Effective sprint review preparation means knowing, for each ticket being demoed: which feature flags interact with the new code path; which downstream services consume the data it produces; which prior-sprint features share the same execution path; what the deployment status is across all relevant regions; and what the known limits of the new functionality are. This information exists in the codebase and in Jira. The problem is that it is scattered across dozens of files, services, tickets, and deployment configs that nobody assembles together until a stakeholder asks.

The integration between Jira tickets and codebase state is the piece that makes this preparation tractable. A Jira ticket links to the code changes. The code changes trace to the services, flags, and event consumers that interact with the new functionality. That chain — from ticket to code to system context — can be surfaced before the review, rather than discovered during it. This is what Jira and AI coding tools needing a shared context layer comes down to in practice: the ticket and the codebase need to be queryable together, not separately.

Kognita + Jira sprint review preparation — what gets surfaced

Kognita + Jira sprint review preparation — what gets surfaced:

  Sprint 14 bulk export ticket: PROJ-1847

  Codebase connections Kognita surfaces:
  ----------------------------------------
  Feature flags that interact with bulk export:
    - legacy_billing (affects invoice line item format in export output)
    - new_export_v2 (routes through ExportServiceV2 instead of LegacyExporter)
    - data_residency_eu (active for 23 accounts — export must check this flag
      before writing to S3 bucket; currently not handled in ExportServiceV2)
  → Answers Q1 and Q5 before the demo starts.

  Services that share the export code path:
    - ScheduledExportJob (runs weekly, calls ExportService directly)
      last modified: Sprint 11 — added retry logic
    - ReportingPipeline subscriber on export.completed event
      (consuming export artifacts for finance dashboards)
  → Answers Q3 before the demo starts.

  Deployment state (from Jira + CI integration):
    - Deployed: us-east-1, us-west-2
    - Not deployed: eu-west-1, ap-southeast-1
    - EU deployment blocked by: PROJ-1901 (data residency review — open)
  → Answers Q2 before the demo starts.

  Load and scale context:
    - ExportServiceV2 has no pagination on line item query
    - Largest account in prod: 87,000 line items (account_id: 4821)
    - No load test run above 50,000 line items
  → Answers Q4 before the demo starts.

Kognita connects Jira tickets to the live codebase index so sprint review preparation produces the system context that stakeholders will ask about.

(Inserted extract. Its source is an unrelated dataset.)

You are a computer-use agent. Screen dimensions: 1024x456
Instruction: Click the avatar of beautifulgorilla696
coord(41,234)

For the bulk export ticket, that means surfacing the feature flag interactions, the downstream service dependencies, the deployment status across regions, and the scale limitations — before the demo, not during it. The scrum master running the review walks in knowing the answers to the predictable questions. Engineering does not have to be put on the spot. Stakeholders get answers in the room instead of a follow-up email three days later.

Final take

Sprint demos do not fail because features are broken. They fail because the system context around features is never assembled until a stakeholder asks a question that requires it. The feature works. The questions about how it fits into the live system — which flags interact with it, where it is deployed, what it affects that was shipped in prior sprints — do not have ready answers.

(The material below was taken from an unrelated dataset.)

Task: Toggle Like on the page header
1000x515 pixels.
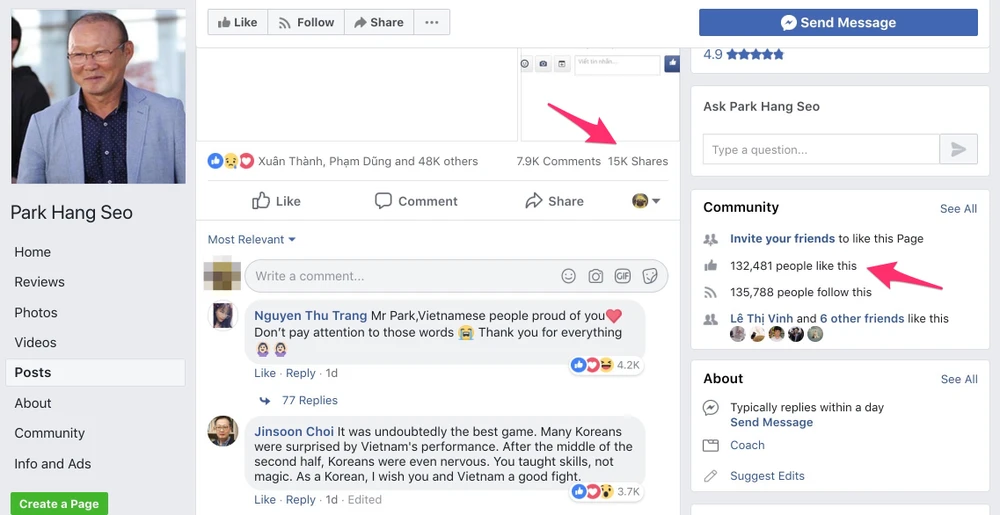Action: click(237, 22)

This is a context preparation problem, and it is solvable before the room fills up. The information exists: in the codebase, in Jira, in the deployment pipeline. The gap is that it is never connected to the sprint ticket until someone needs it. Sprint review preparation that surfaces integration state, flag interactions, deployment status, and prior-sprint dependencies changes the dynamic. Engineering does not have to improvise answers to system questions. Product owners and scrum masters walk in prepared. The demo becomes a demonstration, not a live investigation.